----- DOCUMENT EXTRACT -----

- Born: March 13, 1904 San Francisco, California
- Died: November 1972 (aged 68) Carson City, Nevada
- Education: Stanford University
- Occupations: Engineer, inventor
- Children: Charles Jr., Larry, Alice
- Parent(s): Charles A. Litton Alice J. Vincent

= Charles Litton Sr. =

American engineer and inventor

Charles Vincent Litton Sr. (1904–1972) was an engineer and inventor from the area now known as Silicon Valley.

==Biography==

===Early life===
Charles Vincent Litton was born on March 13, 1904, in San Francisco, California. His mother was Alice J. Vincent and father was Charles A. Litton. As a boy he experimented with radio technology at his parents' house in Redwood City, California.

Litton was both vocationally trained as a machinist and completed the college preparatory course route at Lick-Wilmerding of San Francisco. He then attended Stanford University, where he graduated with an A.B. in mechanical engineering in 1924 and electrical engineering in 1925.

===Career===
In the 1920s, he experimented with new techniques and materials for building vacuum tubes. For example, he built the first practical glass blowing lathe. He worked for Bell Telephone Laboratories in 1925 through 1927, and moved back to California in 1927.

Amateur radio enthusiasts sought vacuum tubes that would perform better than those then available from RCA, Western Electric, General Electric, and Westinghouse, and the San Francisco Bay area was one of the early centers of amateur radio activity and experimentation, containing about 10% of the total operators in the US. Litton joined fellow amateur radio operators William Eitel and Jack McCullough at their vacuum tube manufacturing company located in the Bay area to address amateur needs. There, Litton originated glass lathe techniques which made mass production of reliable high quality power tubes possible, and resulted in the award of wartime contracts to the company. Eitel and McCullough's company, Eitel-McCullough, was headquartered in San Bruno and manufactured power-grid tubes for radio amateurs and aircraft radio equipment.

----- DATA SUPPLIED -----

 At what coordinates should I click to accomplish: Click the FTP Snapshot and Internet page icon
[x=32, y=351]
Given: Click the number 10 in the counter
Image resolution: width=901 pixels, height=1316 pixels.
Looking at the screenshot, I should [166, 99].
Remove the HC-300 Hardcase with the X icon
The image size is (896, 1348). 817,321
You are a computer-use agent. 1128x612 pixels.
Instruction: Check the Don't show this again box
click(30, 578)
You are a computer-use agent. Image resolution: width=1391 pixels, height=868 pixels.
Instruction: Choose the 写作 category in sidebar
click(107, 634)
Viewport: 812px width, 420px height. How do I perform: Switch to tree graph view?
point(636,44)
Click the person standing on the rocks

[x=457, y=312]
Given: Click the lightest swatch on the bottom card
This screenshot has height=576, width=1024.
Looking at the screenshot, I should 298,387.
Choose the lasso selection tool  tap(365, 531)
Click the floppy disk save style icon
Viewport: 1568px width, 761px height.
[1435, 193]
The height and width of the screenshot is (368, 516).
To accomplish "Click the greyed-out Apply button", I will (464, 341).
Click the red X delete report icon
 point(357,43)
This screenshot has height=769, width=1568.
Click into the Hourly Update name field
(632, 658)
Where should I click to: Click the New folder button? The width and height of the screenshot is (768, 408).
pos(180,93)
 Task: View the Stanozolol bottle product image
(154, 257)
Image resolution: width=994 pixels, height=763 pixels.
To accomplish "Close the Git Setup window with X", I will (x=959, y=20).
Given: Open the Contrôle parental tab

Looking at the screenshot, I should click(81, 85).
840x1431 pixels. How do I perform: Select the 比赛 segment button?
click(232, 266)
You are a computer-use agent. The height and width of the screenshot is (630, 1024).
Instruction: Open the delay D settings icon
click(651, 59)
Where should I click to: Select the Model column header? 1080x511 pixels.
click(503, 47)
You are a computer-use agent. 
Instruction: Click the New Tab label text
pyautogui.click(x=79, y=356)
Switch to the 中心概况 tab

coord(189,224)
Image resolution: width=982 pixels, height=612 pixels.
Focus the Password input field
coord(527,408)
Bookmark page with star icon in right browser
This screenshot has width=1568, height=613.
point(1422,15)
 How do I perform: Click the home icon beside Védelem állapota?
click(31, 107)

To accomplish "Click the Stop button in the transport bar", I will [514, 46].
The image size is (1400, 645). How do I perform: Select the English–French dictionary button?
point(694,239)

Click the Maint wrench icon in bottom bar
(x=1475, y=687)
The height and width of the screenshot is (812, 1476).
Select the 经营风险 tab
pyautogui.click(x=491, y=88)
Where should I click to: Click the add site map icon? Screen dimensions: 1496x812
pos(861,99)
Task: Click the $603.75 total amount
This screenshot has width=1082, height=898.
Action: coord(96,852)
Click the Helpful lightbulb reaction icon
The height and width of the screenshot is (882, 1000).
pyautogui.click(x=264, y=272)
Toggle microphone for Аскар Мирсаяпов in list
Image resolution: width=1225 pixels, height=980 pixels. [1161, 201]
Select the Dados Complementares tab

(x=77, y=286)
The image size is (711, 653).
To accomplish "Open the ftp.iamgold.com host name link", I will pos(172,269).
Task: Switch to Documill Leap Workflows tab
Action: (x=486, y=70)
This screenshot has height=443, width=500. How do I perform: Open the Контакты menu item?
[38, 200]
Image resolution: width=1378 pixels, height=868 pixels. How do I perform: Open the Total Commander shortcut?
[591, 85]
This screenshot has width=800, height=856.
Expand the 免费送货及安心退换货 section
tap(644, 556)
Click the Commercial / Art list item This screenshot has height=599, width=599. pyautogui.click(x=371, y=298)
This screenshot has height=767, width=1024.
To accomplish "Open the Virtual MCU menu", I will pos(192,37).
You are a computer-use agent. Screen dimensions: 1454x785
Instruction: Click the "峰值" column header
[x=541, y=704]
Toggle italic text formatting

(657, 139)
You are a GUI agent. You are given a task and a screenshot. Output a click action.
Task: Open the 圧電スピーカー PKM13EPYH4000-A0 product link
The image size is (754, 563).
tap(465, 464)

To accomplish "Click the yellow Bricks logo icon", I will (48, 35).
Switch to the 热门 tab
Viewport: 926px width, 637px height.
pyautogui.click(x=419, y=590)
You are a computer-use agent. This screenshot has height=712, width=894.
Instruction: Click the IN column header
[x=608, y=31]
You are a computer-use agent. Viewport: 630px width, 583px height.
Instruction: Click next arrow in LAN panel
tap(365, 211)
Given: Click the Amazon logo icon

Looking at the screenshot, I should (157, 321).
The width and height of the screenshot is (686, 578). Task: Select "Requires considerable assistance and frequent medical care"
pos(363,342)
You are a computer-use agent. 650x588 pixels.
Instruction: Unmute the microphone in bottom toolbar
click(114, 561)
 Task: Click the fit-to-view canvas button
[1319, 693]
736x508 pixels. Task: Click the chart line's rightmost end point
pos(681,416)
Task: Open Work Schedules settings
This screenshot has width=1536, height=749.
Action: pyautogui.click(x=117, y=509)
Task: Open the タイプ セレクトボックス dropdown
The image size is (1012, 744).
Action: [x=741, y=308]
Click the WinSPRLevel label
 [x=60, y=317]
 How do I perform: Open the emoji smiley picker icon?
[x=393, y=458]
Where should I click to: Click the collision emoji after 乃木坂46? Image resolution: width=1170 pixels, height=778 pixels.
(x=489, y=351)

-----

ACTIVITY:
Retype the portion of the Charles Litton Sr. biography above that begins at the words "American engineer and" and stops after "engineering in 1925.".

ANSWER SECTION:
American engineer and inventor

Charles Vincent Litton Sr. (1904–1972) was an engineer and inventor from the area now known as Silicon Valley.

==Biography==

===Early life===
Charles Vincent Litton was born on March 13, 1904, in San Francisco, California. His mother was Alice J. Vincent and father was Charles A. Litton. As a boy he experimented with radio technology at his parents' house in Redwood City, California.

Litton was both vocationally trained as a machinist and completed the college preparatory course route at Lick-Wilmerding of San Francisco. He then attended Stanford University, where he graduated with an A.B. in mechanical engineering in 1924 and electrical engineering in 1925.